General elections were held in Belgium on 23 May 1965. The result was a victory for the Christian Social Party, which won 77 of the 212 seats in the Chamber of Representatives and 44 of the 106 seats in the Senate. Voter turnout was 91.6%. Elections for the nine provincial councils were also held.

The elections followed the implementation of the 1962 language laws. As a result, the Flemish nationalist People's Union made big gains, as well as the new Democratic Front of the Francophones which was founded as a response to the language laws.

The election also followed the founding of the Party for Freedom and Progress, succeeding the Liberal Party. The new party aimed to reach a broader voter base, in which it succeeded by more than doubling its number of seats.
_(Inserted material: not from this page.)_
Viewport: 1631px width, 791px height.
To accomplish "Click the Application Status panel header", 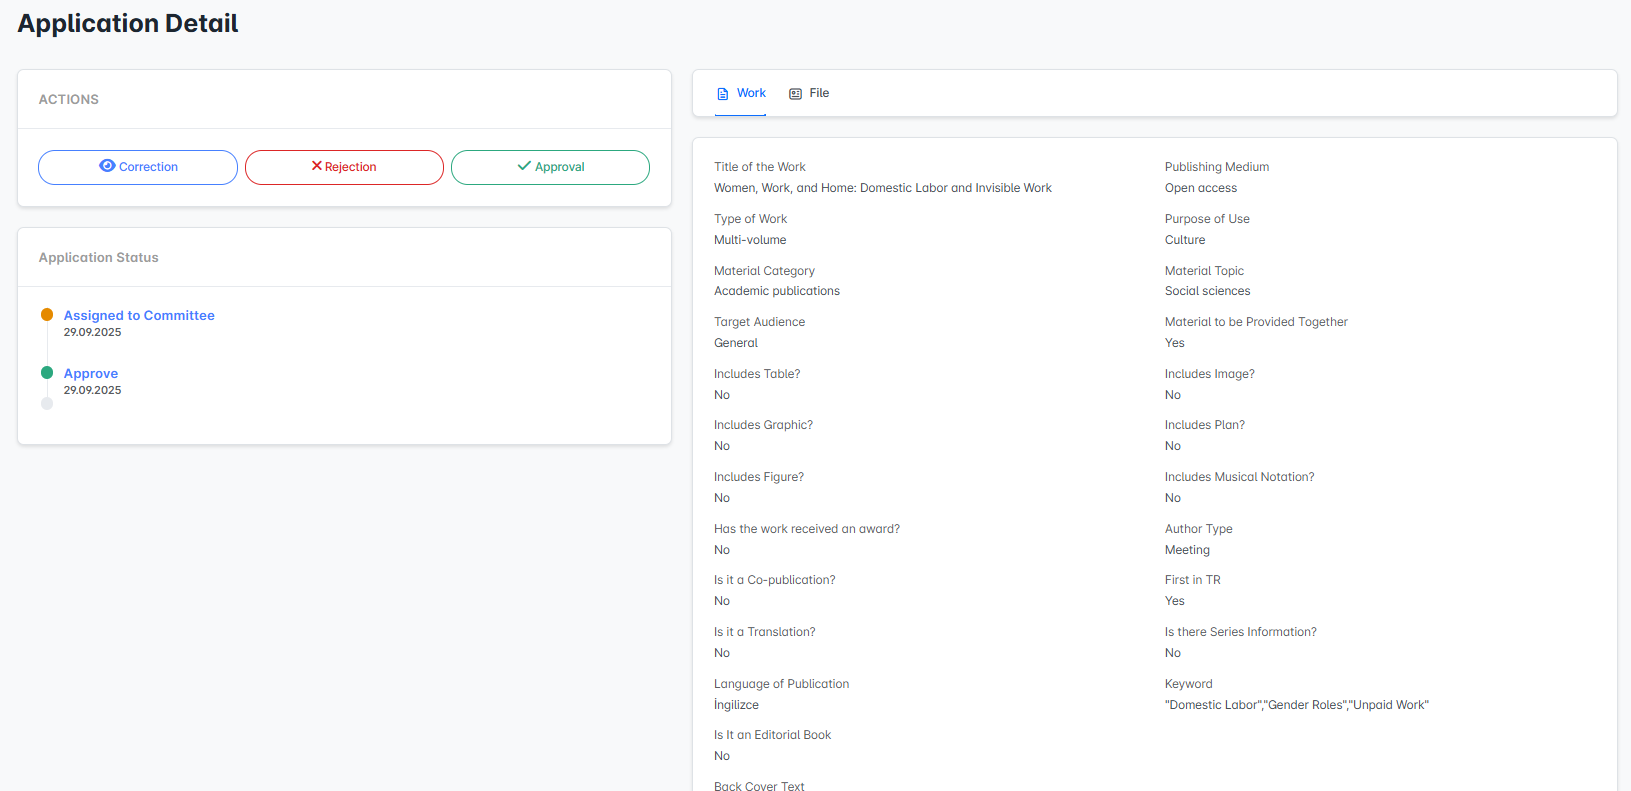I will pyautogui.click(x=99, y=258).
Despite both government parties losing seats, they retained their sizeable majority and continued governing.

Results

Chamber of Representatives

Senate

Constituencies
The distribution of seats among the electoral districts was as follows for the Chamber of Representatives. Seats were reapportioned among the districts due to population growth, which was stronger in Flanders than in Wallonia, and due to several municipalities having been changed to another province following the 1962 language laws. For example, the Comines-Warneton municipalities were transferred from Ypres (West Flanders) to the newly created arrondissement of Mouscron (Hainaut), causing Ypres to lose one seat and Tournai-Ath-Mouscron to gain one seat.